»»

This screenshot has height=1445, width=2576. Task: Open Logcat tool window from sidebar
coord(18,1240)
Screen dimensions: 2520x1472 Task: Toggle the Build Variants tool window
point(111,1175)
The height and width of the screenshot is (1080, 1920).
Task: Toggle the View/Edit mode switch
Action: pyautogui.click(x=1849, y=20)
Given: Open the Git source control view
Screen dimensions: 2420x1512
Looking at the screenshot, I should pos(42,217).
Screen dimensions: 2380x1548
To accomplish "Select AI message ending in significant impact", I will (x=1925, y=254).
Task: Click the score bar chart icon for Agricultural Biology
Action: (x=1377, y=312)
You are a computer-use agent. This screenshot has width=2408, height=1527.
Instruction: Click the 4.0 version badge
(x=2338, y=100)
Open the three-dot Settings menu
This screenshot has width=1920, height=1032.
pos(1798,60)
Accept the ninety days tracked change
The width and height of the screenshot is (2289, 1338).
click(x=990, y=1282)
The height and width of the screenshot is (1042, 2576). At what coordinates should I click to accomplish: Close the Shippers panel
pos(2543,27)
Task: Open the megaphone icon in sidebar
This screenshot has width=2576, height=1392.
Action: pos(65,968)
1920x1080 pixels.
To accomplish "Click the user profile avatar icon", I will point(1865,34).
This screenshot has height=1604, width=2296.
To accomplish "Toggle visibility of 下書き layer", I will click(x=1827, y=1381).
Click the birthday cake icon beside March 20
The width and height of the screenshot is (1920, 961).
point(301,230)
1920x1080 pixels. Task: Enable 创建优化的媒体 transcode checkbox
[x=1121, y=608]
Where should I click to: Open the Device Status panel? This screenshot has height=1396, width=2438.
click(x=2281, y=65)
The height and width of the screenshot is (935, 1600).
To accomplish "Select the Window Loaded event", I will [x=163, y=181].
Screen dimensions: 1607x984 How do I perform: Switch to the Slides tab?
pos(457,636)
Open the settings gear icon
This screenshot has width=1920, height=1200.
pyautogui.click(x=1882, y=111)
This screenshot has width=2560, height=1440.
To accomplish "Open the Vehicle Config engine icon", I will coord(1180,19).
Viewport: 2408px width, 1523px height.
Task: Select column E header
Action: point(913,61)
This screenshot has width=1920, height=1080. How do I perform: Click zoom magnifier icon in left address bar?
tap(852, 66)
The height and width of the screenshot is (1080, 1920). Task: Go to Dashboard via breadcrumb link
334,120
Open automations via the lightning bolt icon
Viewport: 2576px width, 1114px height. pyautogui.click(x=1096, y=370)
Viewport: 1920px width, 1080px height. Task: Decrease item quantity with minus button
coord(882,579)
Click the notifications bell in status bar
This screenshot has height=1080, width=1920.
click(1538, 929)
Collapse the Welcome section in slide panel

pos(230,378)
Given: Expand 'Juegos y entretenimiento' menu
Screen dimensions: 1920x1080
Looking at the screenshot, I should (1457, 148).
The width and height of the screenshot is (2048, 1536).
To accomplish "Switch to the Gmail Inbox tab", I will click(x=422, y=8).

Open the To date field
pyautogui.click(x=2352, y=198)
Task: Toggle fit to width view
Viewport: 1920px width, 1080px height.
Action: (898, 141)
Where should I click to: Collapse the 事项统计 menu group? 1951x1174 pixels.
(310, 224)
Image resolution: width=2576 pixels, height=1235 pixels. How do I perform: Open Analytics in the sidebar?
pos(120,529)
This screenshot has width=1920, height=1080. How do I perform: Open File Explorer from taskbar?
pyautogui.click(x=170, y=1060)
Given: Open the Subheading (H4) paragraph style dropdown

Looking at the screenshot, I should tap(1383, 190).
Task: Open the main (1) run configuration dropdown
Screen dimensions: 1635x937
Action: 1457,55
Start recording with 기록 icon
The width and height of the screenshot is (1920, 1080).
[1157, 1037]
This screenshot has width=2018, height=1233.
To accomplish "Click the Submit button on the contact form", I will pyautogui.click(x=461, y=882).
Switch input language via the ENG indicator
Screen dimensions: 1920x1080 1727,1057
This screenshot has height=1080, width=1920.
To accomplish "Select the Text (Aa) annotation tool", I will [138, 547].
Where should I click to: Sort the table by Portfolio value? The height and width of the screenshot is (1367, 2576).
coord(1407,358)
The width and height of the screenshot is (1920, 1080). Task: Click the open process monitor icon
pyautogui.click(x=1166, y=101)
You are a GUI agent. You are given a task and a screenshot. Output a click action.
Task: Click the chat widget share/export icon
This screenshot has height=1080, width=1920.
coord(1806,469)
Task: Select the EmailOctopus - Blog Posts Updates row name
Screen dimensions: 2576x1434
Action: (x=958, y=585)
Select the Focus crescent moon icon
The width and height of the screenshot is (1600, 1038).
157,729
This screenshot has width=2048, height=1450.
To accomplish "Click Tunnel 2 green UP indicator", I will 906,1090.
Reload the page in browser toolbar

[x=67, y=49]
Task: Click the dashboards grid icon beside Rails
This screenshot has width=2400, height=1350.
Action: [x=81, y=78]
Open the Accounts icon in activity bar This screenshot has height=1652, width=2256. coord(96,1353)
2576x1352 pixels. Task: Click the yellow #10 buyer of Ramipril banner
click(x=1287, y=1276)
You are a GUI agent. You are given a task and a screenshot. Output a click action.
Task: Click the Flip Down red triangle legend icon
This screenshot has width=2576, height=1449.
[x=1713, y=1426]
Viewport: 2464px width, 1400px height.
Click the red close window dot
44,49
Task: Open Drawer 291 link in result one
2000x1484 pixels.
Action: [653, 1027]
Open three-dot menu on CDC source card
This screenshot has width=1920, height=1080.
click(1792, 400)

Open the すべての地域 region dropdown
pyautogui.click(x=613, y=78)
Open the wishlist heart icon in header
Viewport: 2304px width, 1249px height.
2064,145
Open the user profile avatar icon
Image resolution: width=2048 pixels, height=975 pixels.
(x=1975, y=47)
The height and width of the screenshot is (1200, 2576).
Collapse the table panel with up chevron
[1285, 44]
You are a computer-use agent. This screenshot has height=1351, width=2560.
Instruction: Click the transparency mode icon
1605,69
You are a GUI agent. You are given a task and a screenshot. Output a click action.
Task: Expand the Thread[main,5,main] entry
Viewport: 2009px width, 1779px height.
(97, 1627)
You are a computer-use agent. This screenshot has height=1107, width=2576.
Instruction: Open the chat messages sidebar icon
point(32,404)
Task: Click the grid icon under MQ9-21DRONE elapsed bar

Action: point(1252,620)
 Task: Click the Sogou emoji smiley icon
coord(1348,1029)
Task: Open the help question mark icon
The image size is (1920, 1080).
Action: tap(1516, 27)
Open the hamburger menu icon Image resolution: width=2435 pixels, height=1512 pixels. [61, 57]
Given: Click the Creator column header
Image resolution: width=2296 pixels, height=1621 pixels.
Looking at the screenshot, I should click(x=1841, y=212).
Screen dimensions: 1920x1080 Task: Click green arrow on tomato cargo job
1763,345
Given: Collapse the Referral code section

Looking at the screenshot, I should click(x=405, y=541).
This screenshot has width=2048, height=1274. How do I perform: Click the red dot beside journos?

««

DIRECTIONS: From the records above, quote only the lines running from the line with "Open the Accounts" to the line with "Open three-dot menu on CDC source card", both lines included.

RESPONSE:
Open the Accounts icon in activity bar This screenshot has height=1652, width=2256. coord(96,1353)
2576x1352 pixels. Task: Click the yellow #10 buyer of Ramipril banner
click(x=1287, y=1276)
You are a GUI agent. You are given a task and a screenshot. Output a click action.
Task: Click the Flip Down red triangle legend icon
This screenshot has width=2576, height=1449.
[x=1713, y=1426]
Viewport: 2464px width, 1400px height.
Click the red close window dot
44,49
Task: Open Drawer 291 link in result one
2000x1484 pixels.
Action: [653, 1027]
Open three-dot menu on CDC source card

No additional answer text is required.